## Supplied text:

Building Philanthropy for a Better Florida


In Florida and across the country, women are making great strides. More women are earning bachelor’s degrees and women’s entrepreneurship is growing rapidly. Yet, too many women and girls live in poverty with limited access to education, health care, and other important supports that would allow them to achieve economic stability. Wide disparities also persist among Florida’s women by geographic locations and across racial and ethnic groups. Improving the status of women from all backgrounds and walks of life is key to Florida’s future. 

The Status of Women in Florida by County: Poverty & Opportunity is the first in a series commissioned by Florida Women’s Funding Alliance, an affinity group of Florida Philanthropic Network. This research, conducted by the Institute for Women’s Policy and Research, aims to provide critical data that can help to build economic security and overall well-being among the state’s women and girls.

The report provides policy recommendations for improving women’s status on indicators related to poverty and opportunity, including expanding health programs for low-income women, improving educational opportunities for women of color, investing in women’s entrepreneurship and additional steps to narrow the opportunity gap.

Policy Recommendations

Pass paid leave legislation 

Like the vast majority of states, Florida has not passed paid leave legislation. Work-life supports such as paid sick days and paid family leave are benefits few low-wage workers receive, but they are vitally important to help women — who are more likely than men to have unpaid caregiving responsibilities — remain in the workforce. Since over half of Florida families with children under 18 have a breadwinner mother (who is either a sole earner or earns 40 percent of more of the household income), policies that help women stay in their jobs and advance have the potential to increase earnings and reduce poverty for women and their families.

## Data provided:
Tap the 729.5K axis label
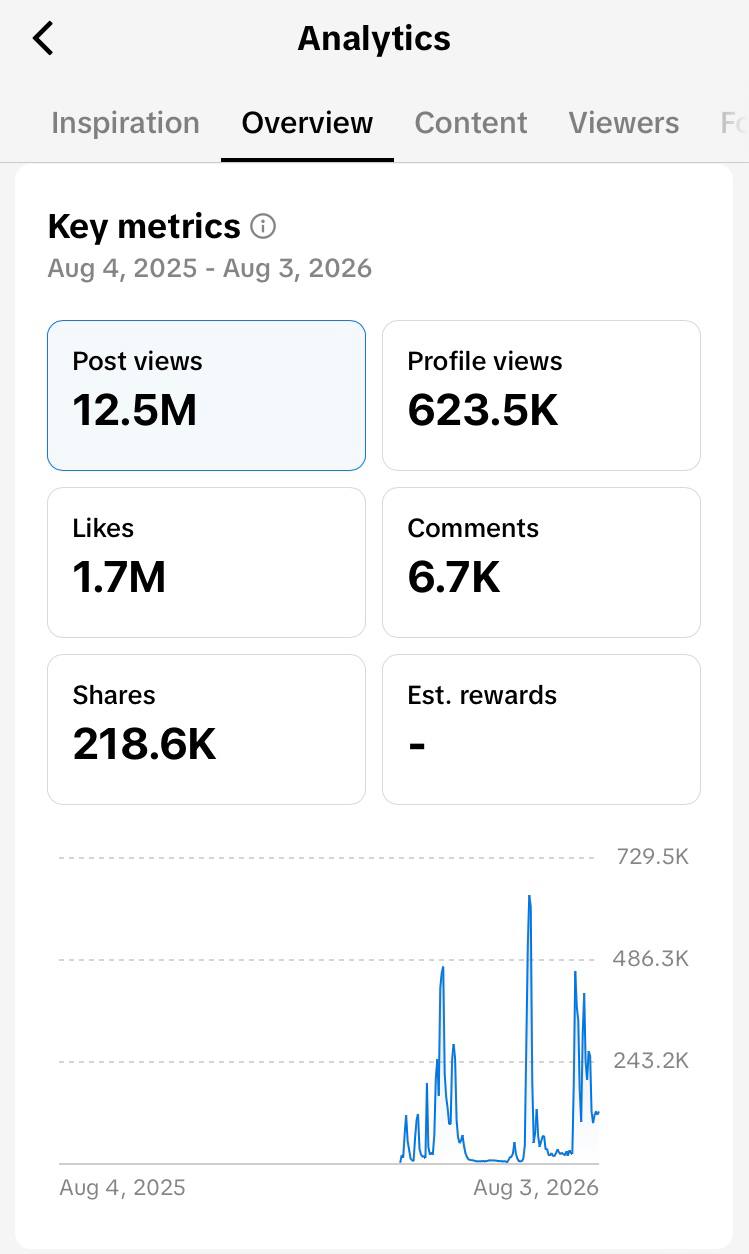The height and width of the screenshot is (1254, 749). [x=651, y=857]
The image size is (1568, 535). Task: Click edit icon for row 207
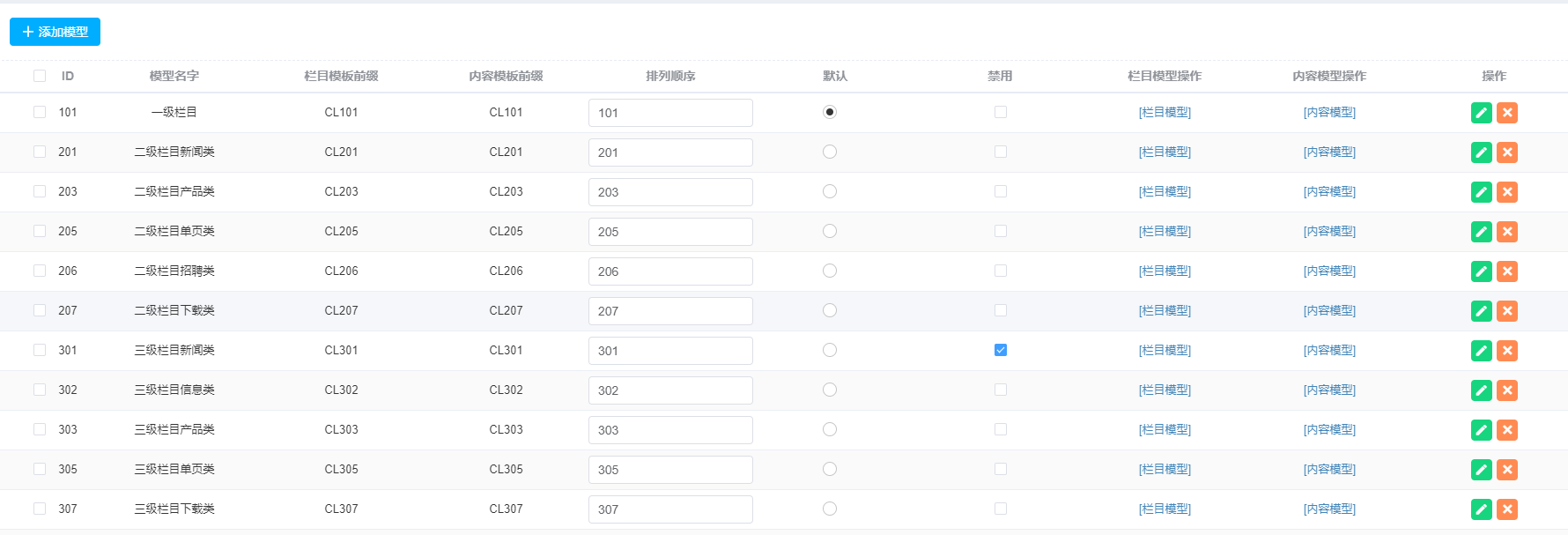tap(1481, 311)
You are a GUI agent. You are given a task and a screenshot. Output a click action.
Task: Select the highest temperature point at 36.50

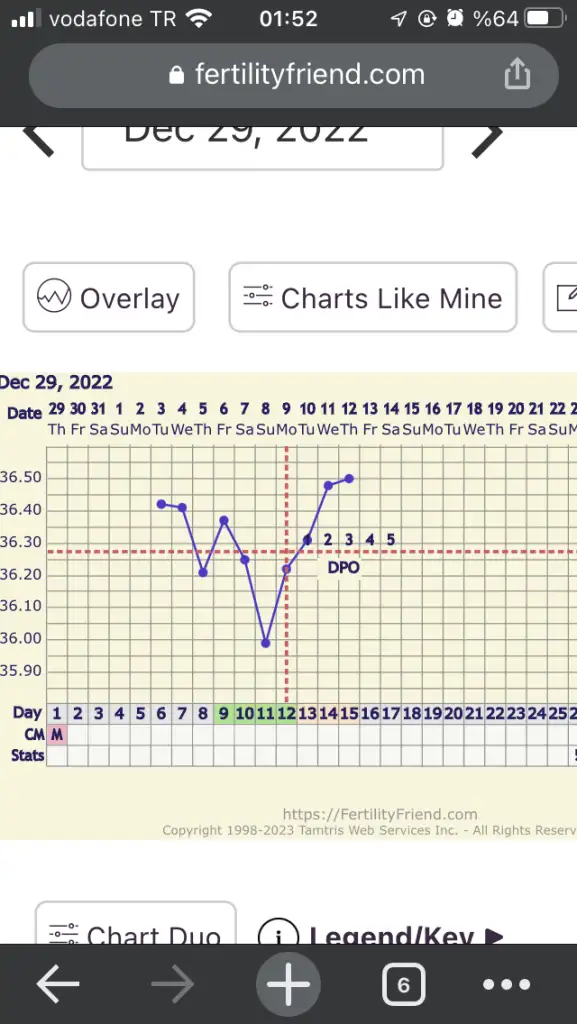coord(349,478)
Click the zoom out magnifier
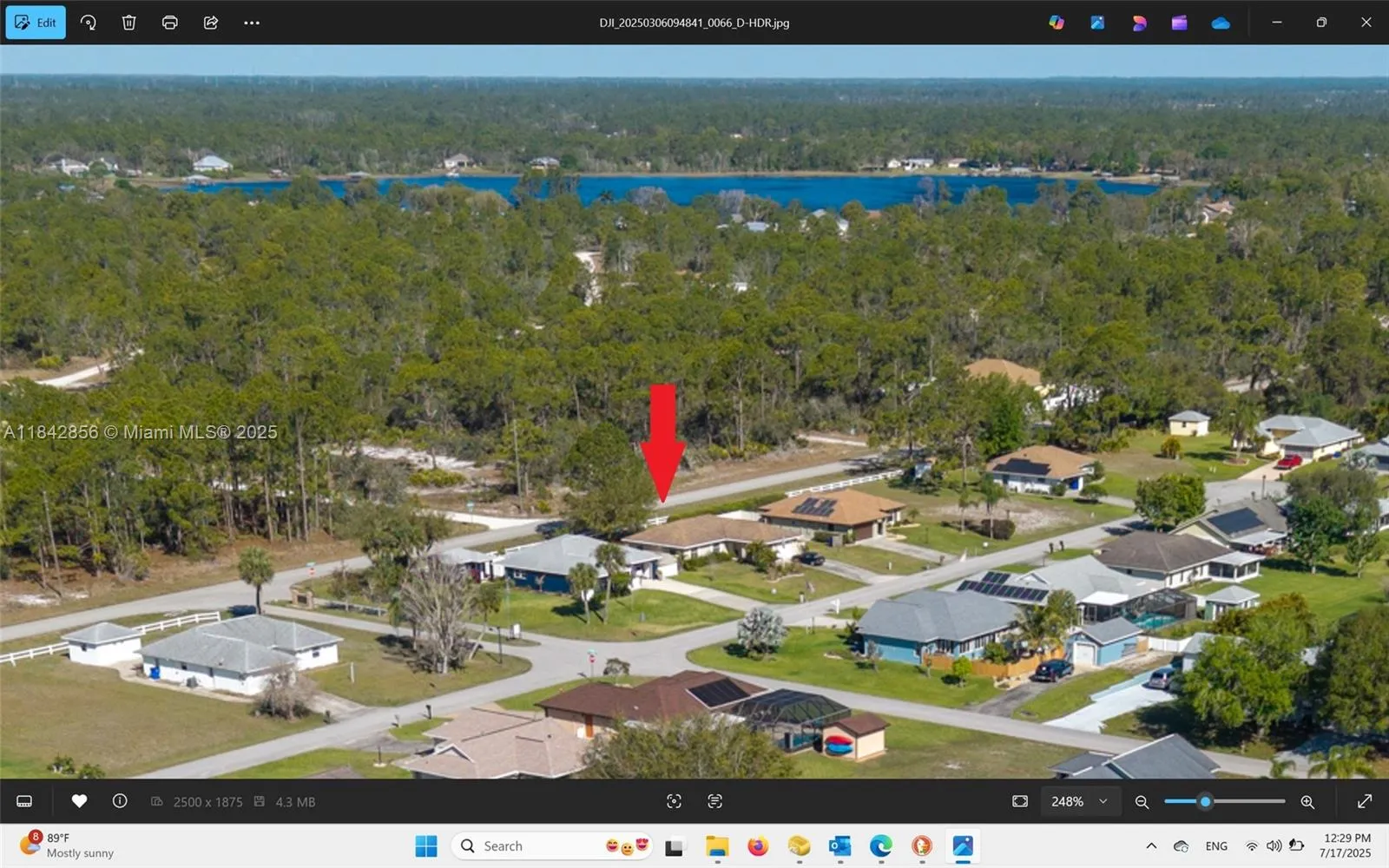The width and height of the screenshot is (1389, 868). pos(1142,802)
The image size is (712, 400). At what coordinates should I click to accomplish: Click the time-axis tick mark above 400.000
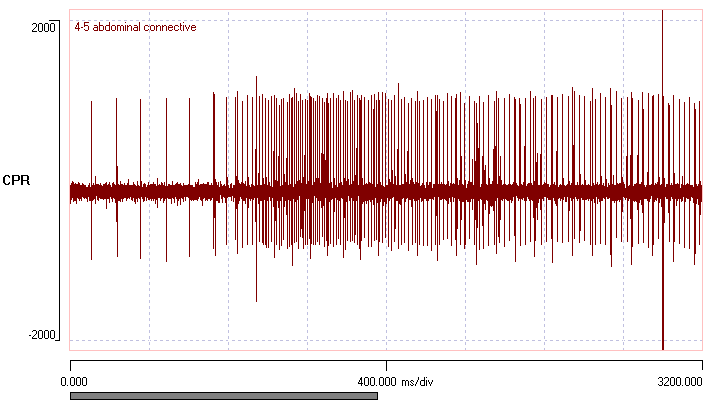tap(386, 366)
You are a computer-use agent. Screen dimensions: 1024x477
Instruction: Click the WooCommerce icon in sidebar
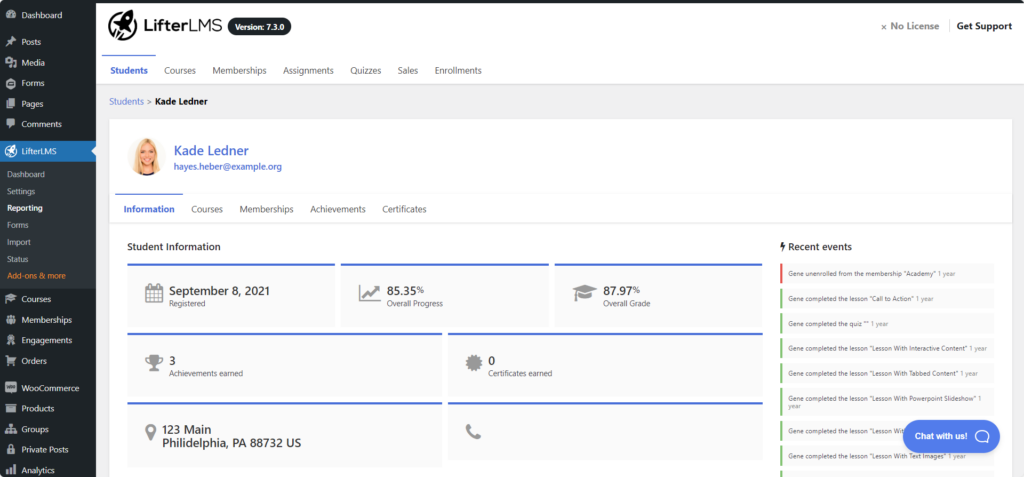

## Prompt 1:
Answer these from the Florida philanthropy text above, one line each:
(a) Which group commissioned The Status of Women in Florida by County: Poverty & Opportunity?
(b) Which organization conducted the research?
(c) What share of Florida families with children under 18 have a breadwinner mother?
## Prompt 2:
Write out the passage of the Florida philanthropy text that runs from "The Status of Women in" up to and including "the opportunity gap.".
## Prompt 3:
Render this sentence from the Florida philanthropy text in Spanish: "Improving the status of women from all backgrounds and walks of life is key to Florida’s future."

## Worked solution 1:
(a) Florida Women's Funding Alliance, an affinity group of Florida Philanthropic Network
(b) The Institute for Women's Policy and Research
(c) Over half

## Worked solution 2:
The Status of Women in Florida by County: Poverty & Opportunity is the first in a series commissioned by Florida Women’s Funding Alliance, an affinity group of Florida Philanthropic Network. This research, conducted by the Institute for Women’s Policy and Research, aims to provide critical data that can help to build economic security and overall well-being among the state’s women and girls.

The report provides policy recommendations for improving women’s status on indicators related to poverty and opportunity, including expanding health programs for low-income women, improving educational opportunities for women of color, investing in women’s entrepreneurship and additional steps to narrow the opportunity gap.

## Worked solution 3:
Mejorar la situación de las mujeres de todos los orígenes y condiciones de vida es clave para el futuro de Florida.